* **Task**: As an exercise, transcribe the data below in full and exactly, omitting pictures.

* **Entries shown**:
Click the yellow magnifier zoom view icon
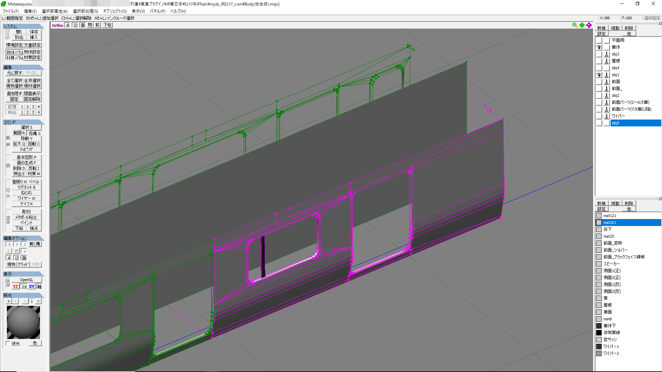Image resolution: width=662 pixels, height=372 pixels. coord(575,25)
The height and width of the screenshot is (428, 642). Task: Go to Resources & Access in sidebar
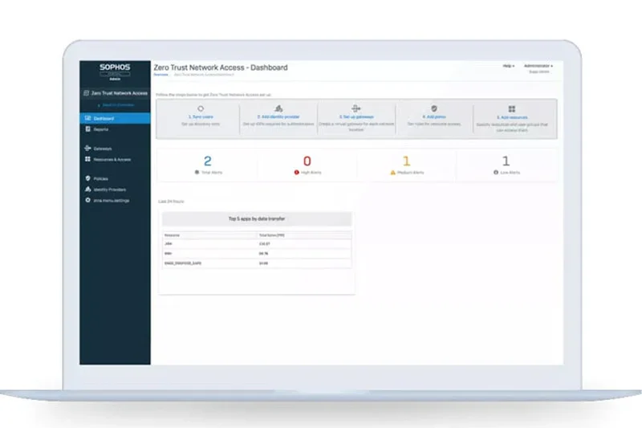click(x=112, y=159)
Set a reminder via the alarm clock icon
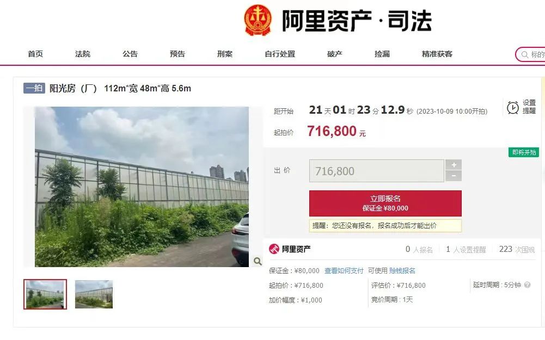The height and width of the screenshot is (340, 545). point(513,108)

* **Result of the task**:
Click the yellow magnifier zoom view icon
Image resolution: width=662 pixels, height=372 pixels. coord(575,25)
The height and width of the screenshot is (428, 642). Task: Go to Resources & Access in sidebar
click(x=112, y=159)
Set a reminder via the alarm clock icon
The height and width of the screenshot is (340, 545). point(513,108)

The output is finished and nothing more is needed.